Siapapun itu, gadis yang begitu kupuja.
*****
Satu edaran bumi sudah berlalu, Sol bahkan sudah merangkak naik mendekati zenith. Segala kenanganku tentang gadis Semarang itu tampaknya harus berakhir di sini. Aku hanya dapat menyimpan fotonya yang kuambil di Lawang Sewu kemarin, dan selamanya akan menjadi anganku untuk memilikinya.
Hingga saat bus ini berhenti di salah satu tempat pusat oleh-oleh, aku kembali bertemu dengan gadis itu. Ia mengenakan pakaian putih abu-abu yang masih begitu jelas membentuk tubuhnya. Apakah ini takdir yang digariskan Sang Malik untukku?
Aku tidak pernah bertemu dengan seseorang yang baru sesering ini.

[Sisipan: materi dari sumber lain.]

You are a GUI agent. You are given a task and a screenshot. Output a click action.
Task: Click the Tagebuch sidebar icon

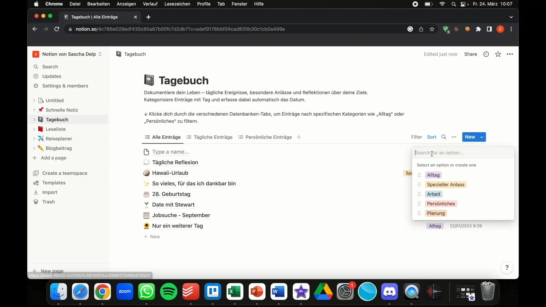[41, 119]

“Kamu lagi,” ujarku, mencoba menyapanya.
Ia memandangku dengan sinis, sekejap ia menghela napas dan menatapku tajam, “ngapain sih loe ada di saat gue gak mood ketemu cowok?”
“Lah kenapa emang?” tanyaku keheranan.
“Gak apa,” ujarnya datar, “cuma lagi gak mood aja.”
Aku mencoba tersenyum, “lagi berantem sama pacarnya ya?”
Ia menggeleng, “gue gak punya pacar.”
Deg!
Detak jantungku berdetak makin cepat saat ia mengatakan hal itu. Tanpa sadar, aku terus memperhatikannya, dan aku pun tahu beberapa teman sekelasku sadar bahwa aku tengah menjalin hubungan baru dengan gadis ini. Ia lalu menggelengkan kepala pelan dan berusaha untuk menjauhiku lagi.
“Oh iya,” ujarnya, berhenti setelah dua-atau-tiga-langkah yang berlalu.
“Bilangin sama temen loe yang ada di sana,” ujarnya lalu menunjuk beberapa teman sekelasku, “sama yang di sana,” ujarnya, menunjuk sudut lain yang berisi teman satu sekolah denganku.
“Gue gak minat sama mereka,” ujarnya lalu memberikan kertas berisi nomor ponsel teman-temanku.
“Bilangin juga, gue punya standar sendiri buat cowok yang jadi pacar gue.”
“Dan buat loe.”
“Jangan mimpi bisa macarin apalagi sentuh gue, inget itu.”
Dan gadis itu pergi, membawa sejuta asa yang terasa begitu pupus saat langkah-demi-langkahnya berlalu dengan harum vanili yang benar-benar bisa membiusku, bahkan membius teman-teman sekolahku yang juga ternyata terjerat dalam pesonanya yang sungguh luar biasa.
Entahlah, tetapi aku begitu mengagumi apapun yang dimiliki oleh gadis itu.